1. This article breaches the Editors’ Code Of Practice clause 1.i) in that it publishes misleading and distorted information.
2. It also breaches clause 1.iii) in that it fails to distinguish clearly between comment, conjecture and fact.
3. The article is presented as a news story, not an opinion piece. It should therefore be concerned only with facts – unless comment or conjecture is clearly distinguished.
4. The article confuses comment and conjecture with fact. It subverts factual reporting by highlighting Nicholas Killen’s cannabis smoking in preference to other facts – which is the expression of an opinion. Although it does mention his heroin addiction, it refers to his cannabis smoking more often. It self-evidently seeks to imply that his cannabis use was in some way connected with his actions.
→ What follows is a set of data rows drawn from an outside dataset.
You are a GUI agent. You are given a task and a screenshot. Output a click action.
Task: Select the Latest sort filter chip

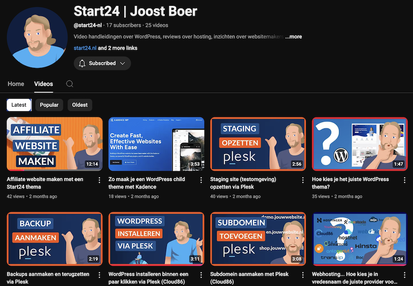(19, 105)
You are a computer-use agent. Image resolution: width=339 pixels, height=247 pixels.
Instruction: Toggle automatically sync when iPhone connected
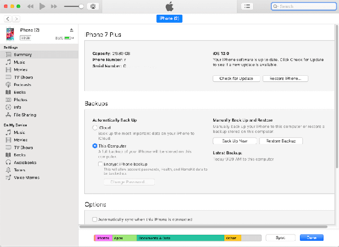click(94, 219)
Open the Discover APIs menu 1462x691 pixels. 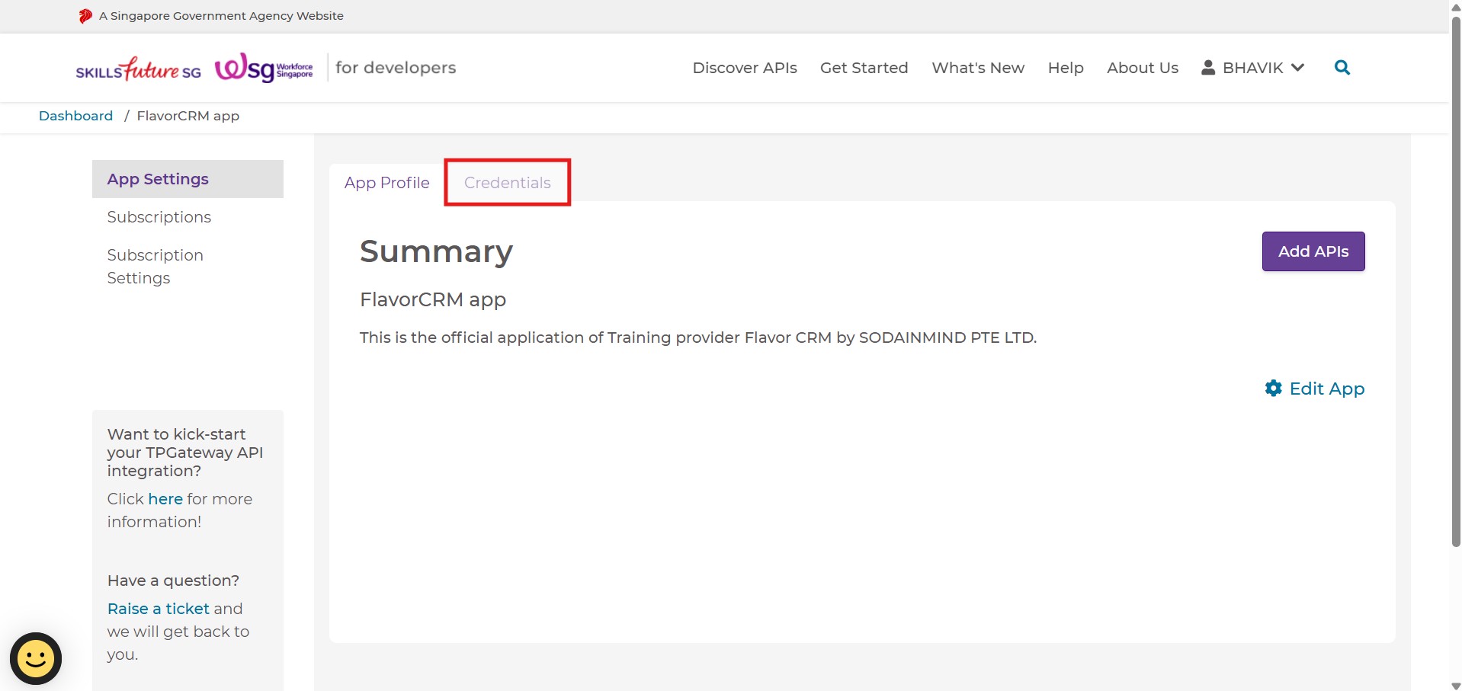point(744,68)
This is conjecture but is not distinguished as such. The article therefore fails to distinguish clearly between comment, conjecture and fact. It also presents facts in a way which is misleading.
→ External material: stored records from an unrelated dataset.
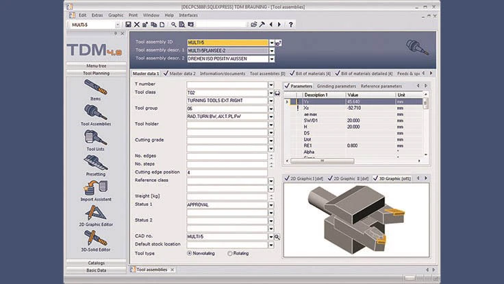Click the Basic Data section button

95,269
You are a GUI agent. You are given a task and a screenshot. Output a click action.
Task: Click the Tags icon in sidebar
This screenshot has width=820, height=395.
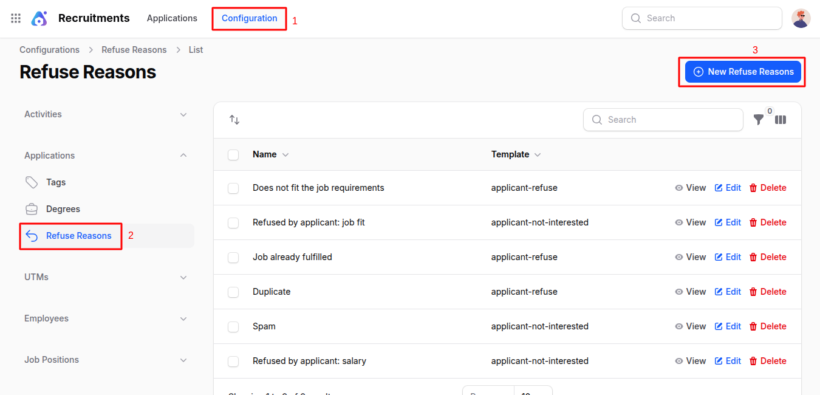pos(32,182)
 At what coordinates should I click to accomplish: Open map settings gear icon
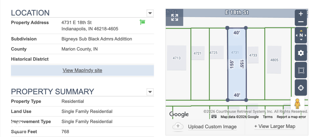coord(301,53)
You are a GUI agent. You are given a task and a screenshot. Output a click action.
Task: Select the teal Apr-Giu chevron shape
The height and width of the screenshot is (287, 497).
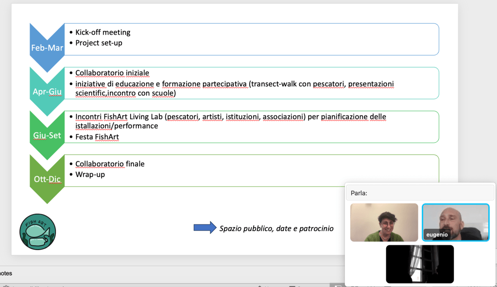click(47, 91)
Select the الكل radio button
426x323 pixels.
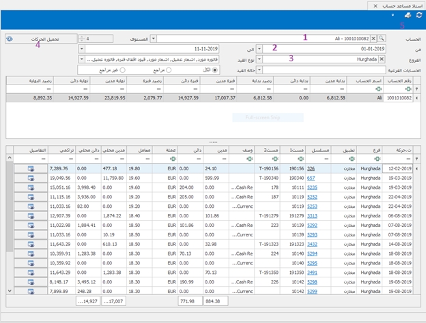pyautogui.click(x=215, y=70)
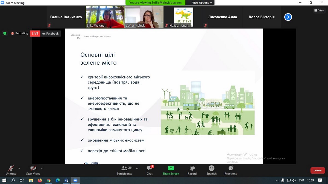Click УКР language indicator in system tray
328x184 pixels.
pyautogui.click(x=301, y=180)
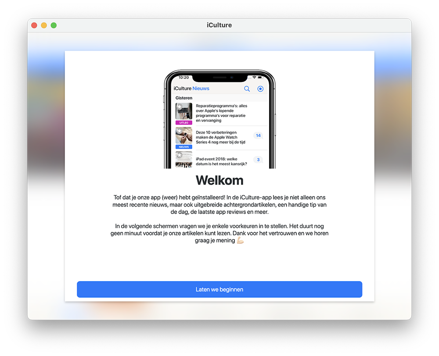Click the Gisteren section header
439x356 pixels.
pyautogui.click(x=184, y=98)
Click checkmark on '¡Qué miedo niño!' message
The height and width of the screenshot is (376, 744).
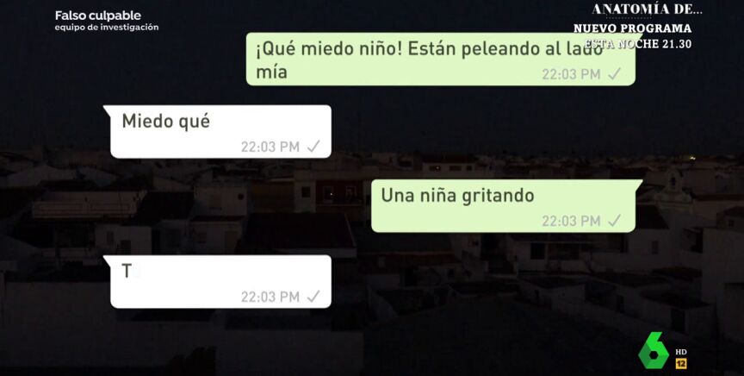coord(615,74)
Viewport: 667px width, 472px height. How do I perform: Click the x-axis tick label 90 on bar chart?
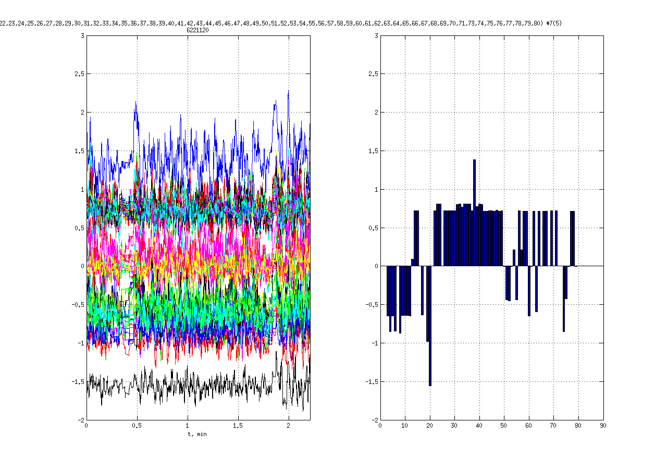coord(603,426)
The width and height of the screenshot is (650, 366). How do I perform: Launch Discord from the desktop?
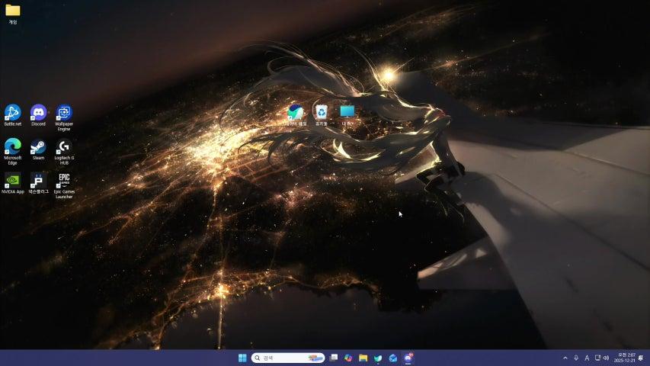click(x=38, y=113)
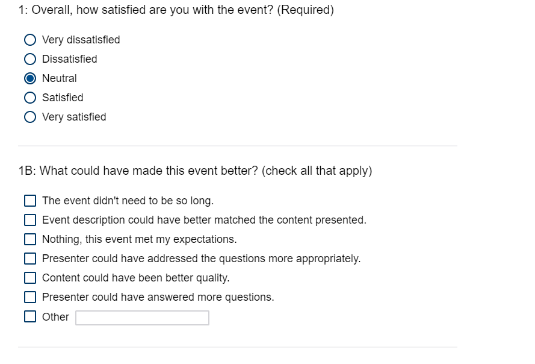Select the Very satisfied radio button

coord(30,117)
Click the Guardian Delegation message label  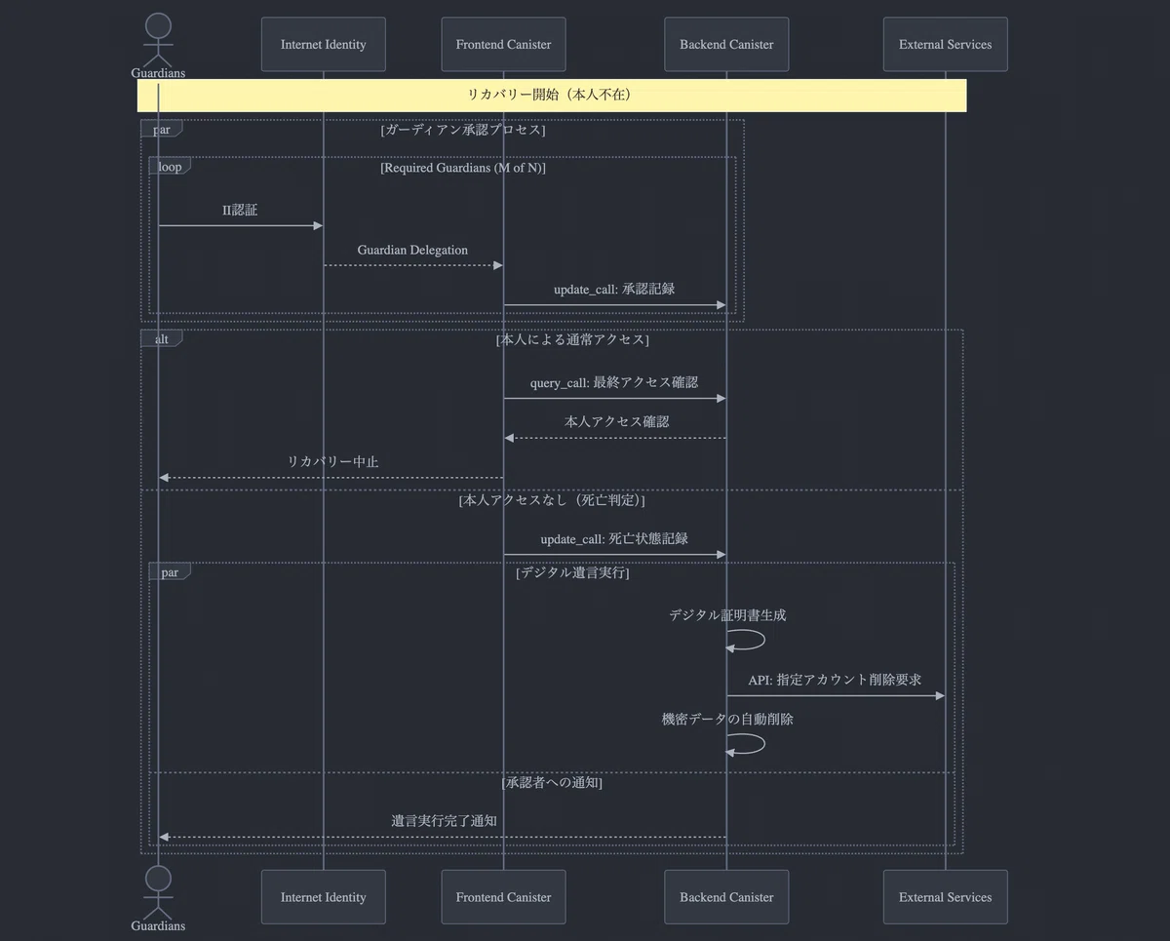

I would be grateful if you would deal with this complaint at your earliest convenience. I shall be happy to provide any further information required or to give oral evidence in support.
—– Original Message —–
From: Elizabeth Cobbe
Sent: Wednesday, June 15, 2011 6:17 PM
Subject: PCC Ref 112235
Commission’s decision in the case of
Reynolds v Daily Mail
The complainant was concerned that the newspaper presented an opinion as fact by placing emphasis on Nicholas Killen’s cannabis use, which implied that his use of the substance was connected with his actions.
Under the terms of Clause 1 (Accuracy) of the Code, newspapers must take care not to publish inaccurate, misleading or distorted information. Given there was no dispute that Mr Killen used cannabis, the Commission considered – as it had made clear on a previous occasion – that newspapers were entitled to make reference to the individual’s use of the substance. The headline and body of the article made clear that he also used heroin – stating that he was a “long term heroin addict” – and, as such, it did not consider that readers would be misled into understanding that cannabis was the only substance used by the individual. The Commission did not agree that making reference to the individual’s use of cannabis was an assertion of an opinion – it was a statement of fact that he used the drug and, indeed, had been sentenced for possession of it. Furthermore, the Commission did not consider that making reference to his cannabis use equated to a statement of fact that it had been established that the drug was the reason for his actions. In the circumstances, the Commission could not establish that Clause 1 (i) or (iii) of the Editors’ Code of Practice had been breached by the newspaper.